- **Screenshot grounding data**
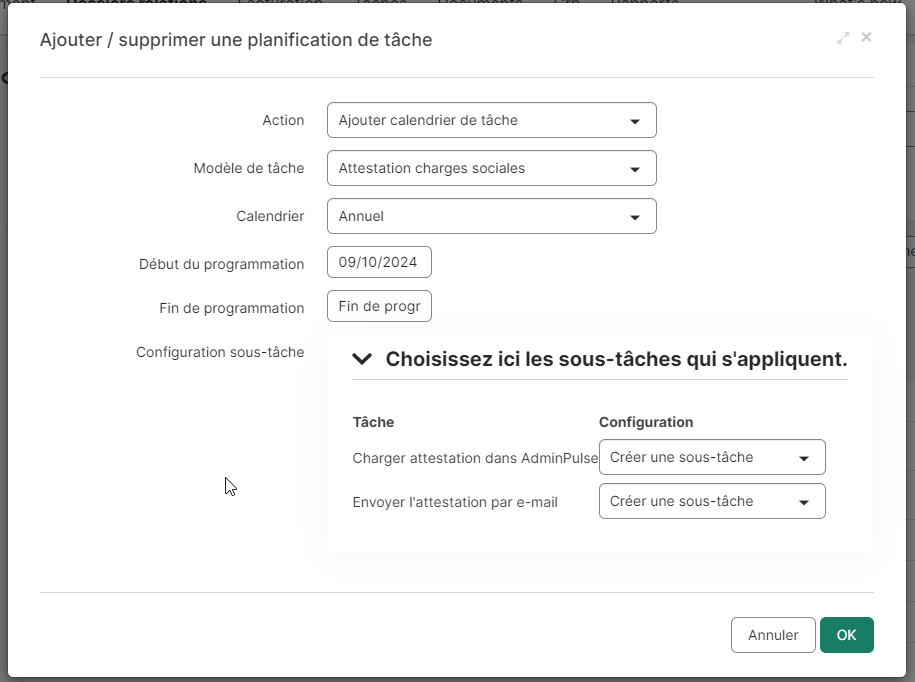Open the 'Attestation charges sociales' model selector

[x=492, y=168]
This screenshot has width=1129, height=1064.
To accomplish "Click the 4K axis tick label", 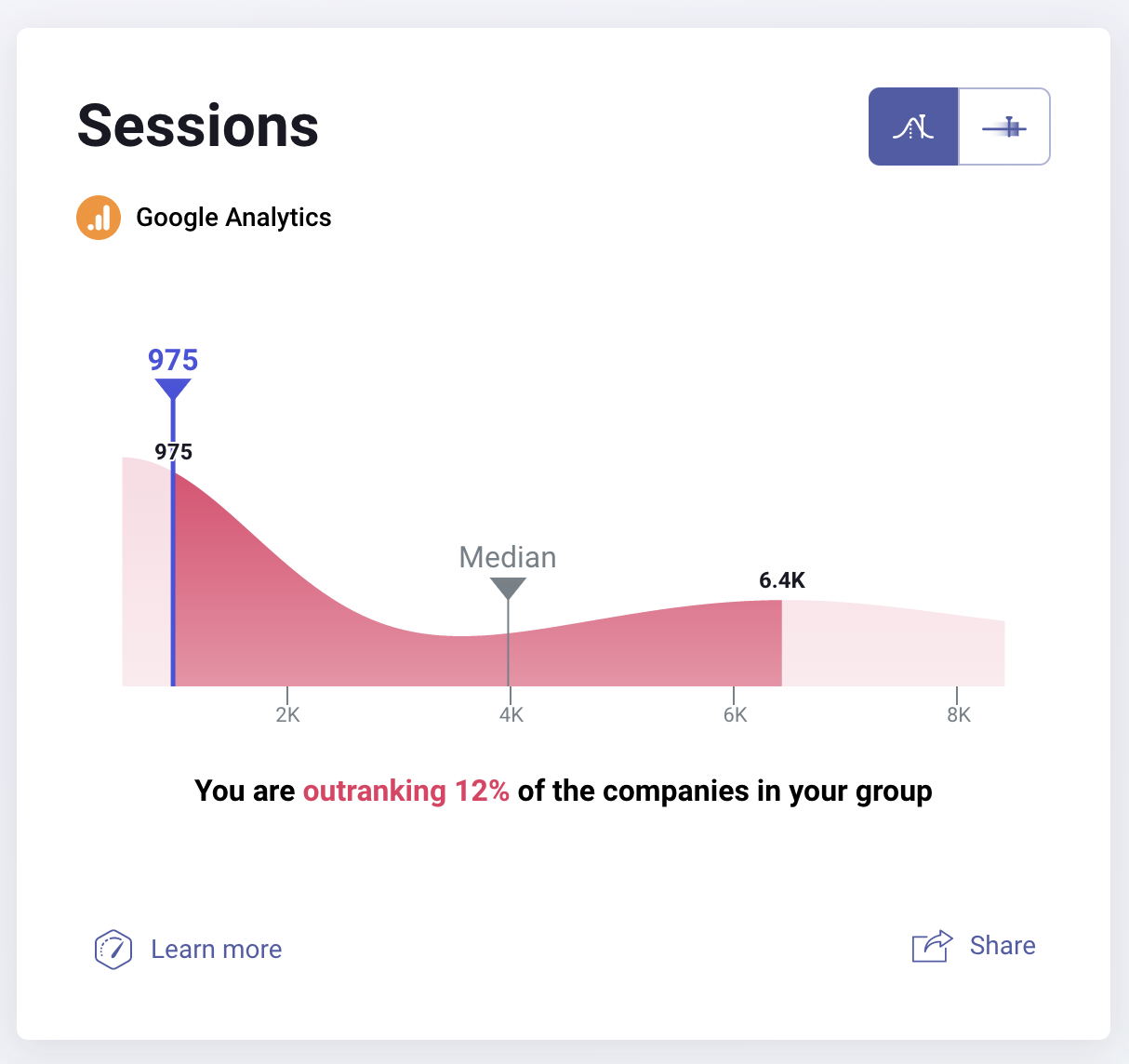I will click(511, 714).
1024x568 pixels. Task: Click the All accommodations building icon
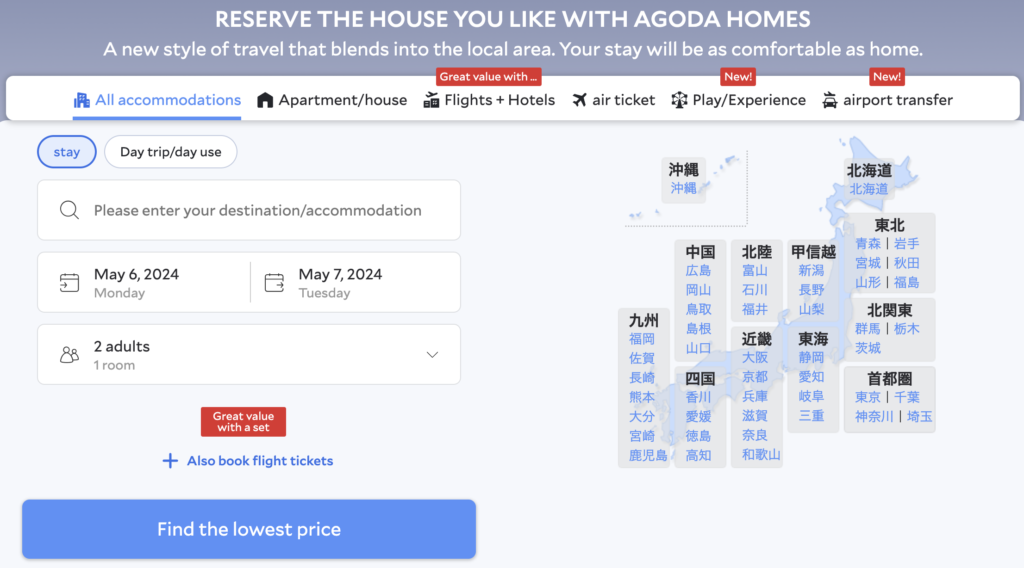coord(82,100)
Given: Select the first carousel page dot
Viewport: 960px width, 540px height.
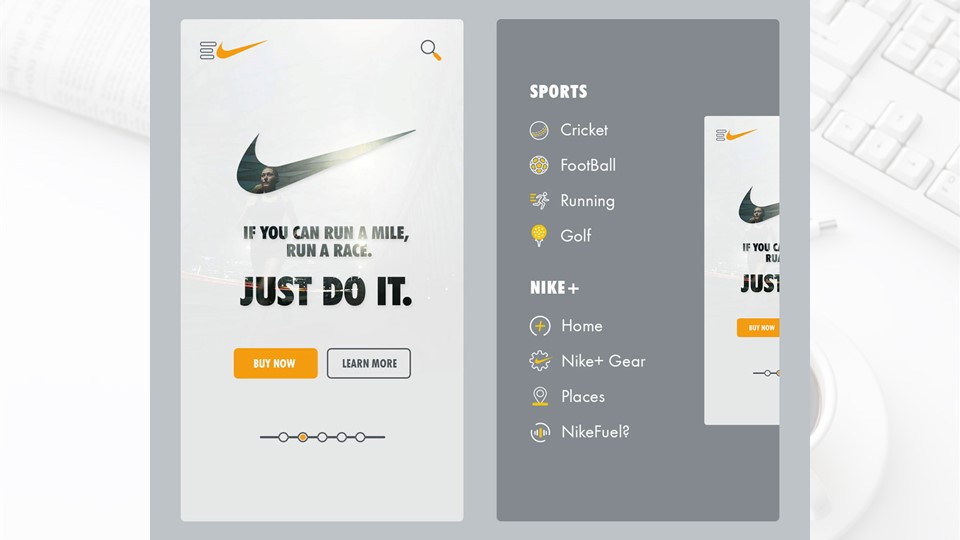Looking at the screenshot, I should pos(283,437).
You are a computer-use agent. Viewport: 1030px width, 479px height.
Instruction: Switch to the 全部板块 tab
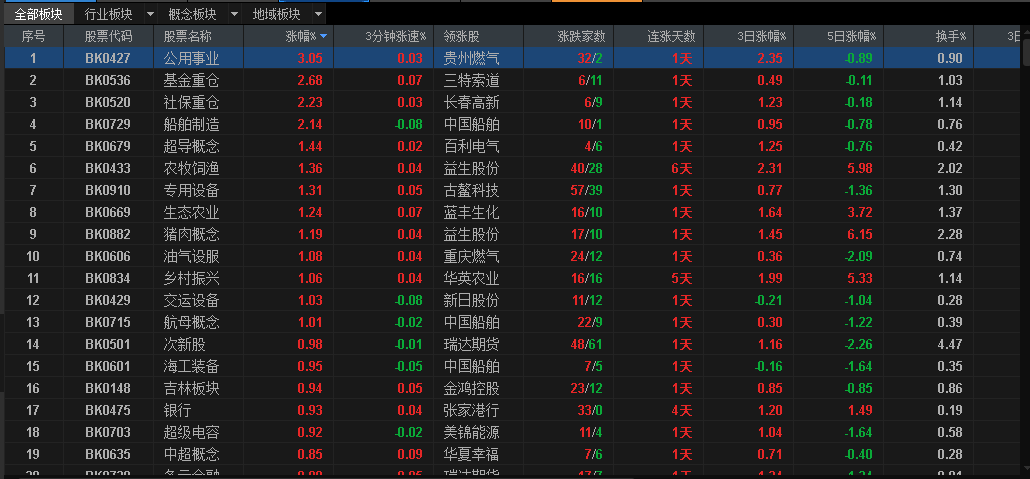pyautogui.click(x=37, y=14)
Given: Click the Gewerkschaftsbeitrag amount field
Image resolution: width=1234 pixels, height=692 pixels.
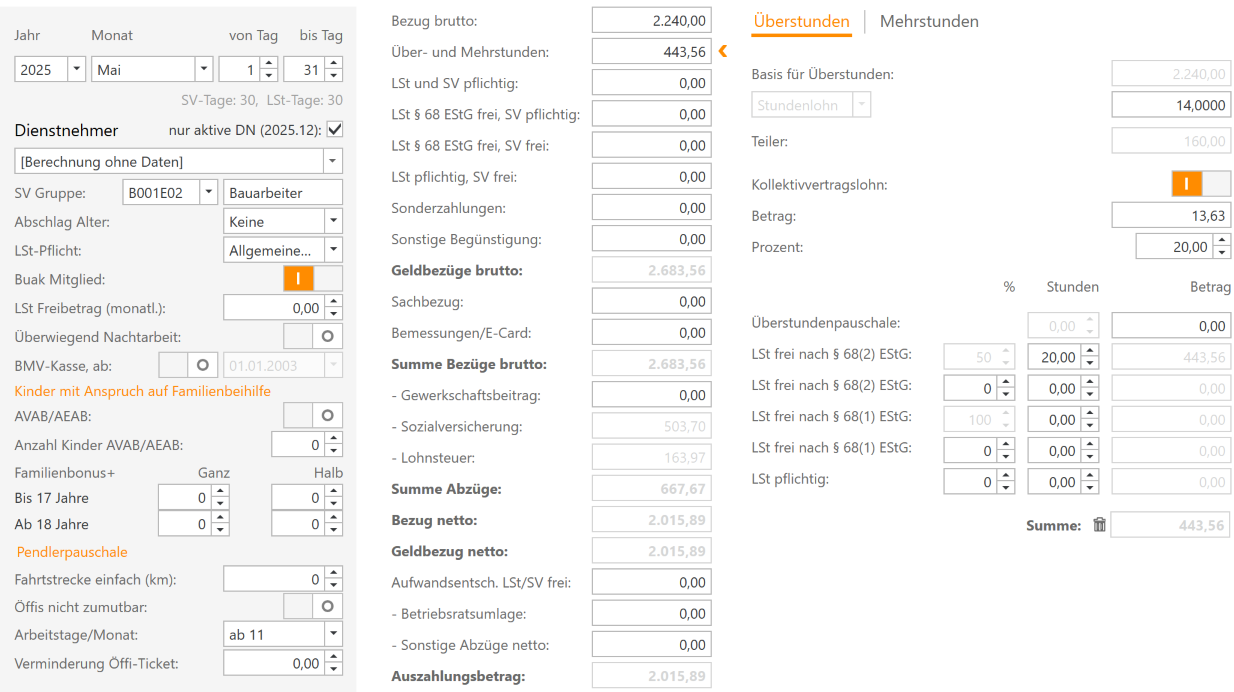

- **WHAT THE TASK REQUIRES**
Leave out the pictures and copy exactly the lines from the one with "1024x568 pixels. Task: Click" through the last line of the records above.

- **SOLUTION TO THIS TASK**
1024x568 pixels. Task: Click the All accommodations building icon
coord(82,100)
Given: Select the first carousel page dot
Viewport: 960px width, 540px height.
Looking at the screenshot, I should pos(283,437).
You are a computer-use agent. Viewport: 1030px width, 479px height.
Instruction: Switch to the 全部板块 tab
pyautogui.click(x=37, y=14)
Given: Click the Gewerkschaftsbeitrag amount field
Image resolution: width=1234 pixels, height=692 pixels.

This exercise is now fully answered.